┌─ Record list
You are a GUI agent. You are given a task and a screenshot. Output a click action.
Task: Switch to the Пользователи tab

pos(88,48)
└─
┌─ Record list
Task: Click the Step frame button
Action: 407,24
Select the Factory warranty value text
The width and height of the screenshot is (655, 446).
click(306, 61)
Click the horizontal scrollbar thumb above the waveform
└─
* [Given problem] Repeat every item word for word, from the line containing "Task: Click the Step frame button" down through the line containing "Click the horizontal".

* [Complete output]
Task: Click the Step frame button
Action: 407,24
Select the Factory warranty value text
The width and height of the screenshot is (655, 446).
click(306, 61)
Click the horizontal scrollbar thumb above the waveform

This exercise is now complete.